The original **`main.c`** was modified to include the **`problemB_main()`** function from the assembly implementation, allowing the test routine to run and return a **pass/fail result** directly to C.
The **Makefile** was updated to compile and link all files under the **RV32I_Zicsr** instruction set (**`-march=rv32i_zicsr -mabi=ilp32`**), ensuring compatibility without using **RV32M** or **RV32F** extensions.
The program was then built into **`test.elf`** and executed with **rv32emu** in system mode.
**Cycle and instruction counts** were measured using **`get_cycles()`** and **`get_instret()`** within the C test framework, confirming correct execution and **performance profiling** of the UF8 test suite.
> **codes here:**
> - [`c code`](https://github.com/ab842650/ca2025_assignment2/blob/main/main.c)
> - [`asm code`](https://github.com/ab842650/ca2025_assignment2/blob/main/Problem_B_refinement.S)
**Result:**

---
## implement hanoi tower on rv32 emu
**Problem A (Gray Code Hanoi Tower)** from **Quiz 2** was successfully executed in a **bare-metal environment** using **rv32emu’s system emulation**.
The original **`main.c`** was modified to call the **`hanoi_main()`** function from the custom assembly implementation, while the output logic in **`hanoi.S`** was adapted to use **system-level ECALL I/O** for compatibility with rv32emu’s bare-metal mode.
The **Makefile** was updated to compile and link all components under the **RV32I_Zicsr** instruction set (**`-march=rv32i_zicsr -mabi=ilp32`**) without floating-point or multiply/divide extensions.
The program was built into **`test.elf`** and executed under **rv32emu system mode**, successfully displaying the **Gray Code–based Hanoi Tower move sequence** and verifying correct **bare-metal execution and output behavior**.
> **codes here:**
> - [`c code`](https://github.com/ab842650/ca2025_assignment2/blob/main/main_A.c)

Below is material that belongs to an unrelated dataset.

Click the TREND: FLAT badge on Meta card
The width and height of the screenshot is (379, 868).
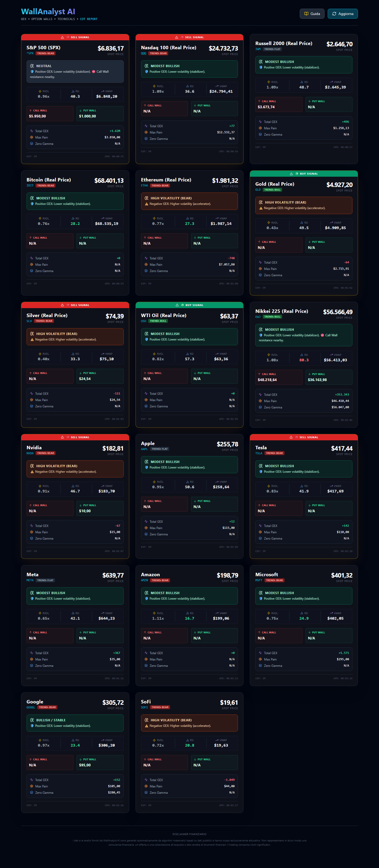pyautogui.click(x=45, y=580)
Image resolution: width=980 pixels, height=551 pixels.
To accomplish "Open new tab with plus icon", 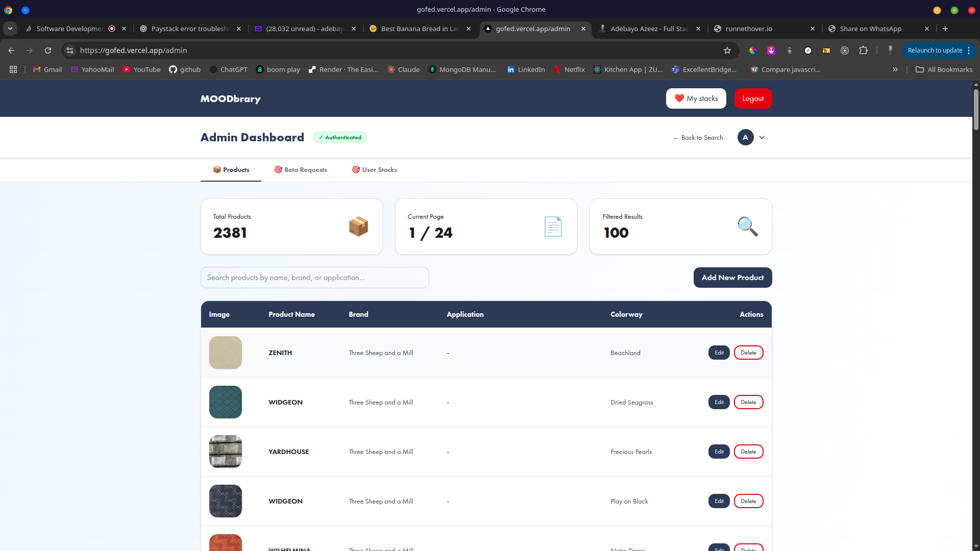I will pos(945,29).
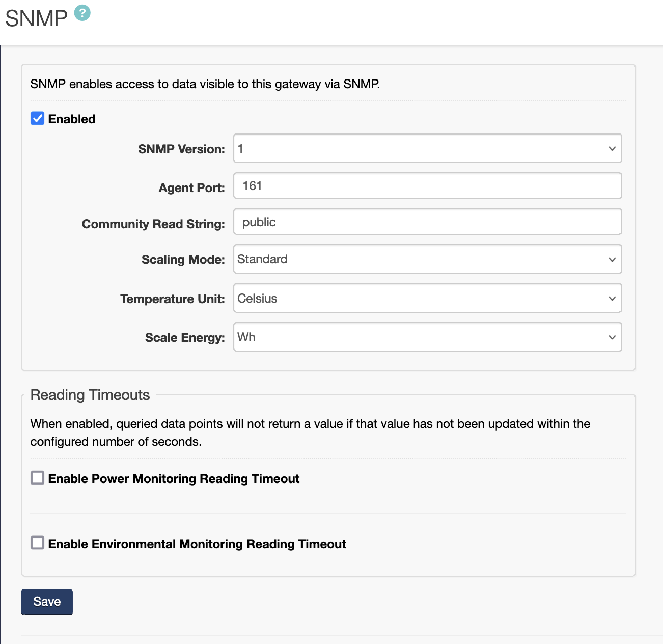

> - [`asm code`](https://github.com/ab842650/ca2025_assignment2/blob/main/hanoi.S)
**Result:**

---
## implement rsqrt in rv32emu
### objective
Implement and verify a **fixed-point reciprocal square root (`1/sqrt(x)`)** function using the **Q16.16 format**.
The goal is to achieve a practical, FPU-free solution for use in RISC-V (RV32I) environments and to analyze its accuracy through simulation on both **RV32Emu** and **PC reference tests**.
---
### Background
The reciprocal square root function is widely used in:
- Vector normalization (`1 / sqrt(x² + y² + z²)`)
- Graphics and physics engines
- Machine learning or DSP tasks that replace division with multiplication
In floating-point systems, it’s trivial to use `1.0f / sqrtf(x)`.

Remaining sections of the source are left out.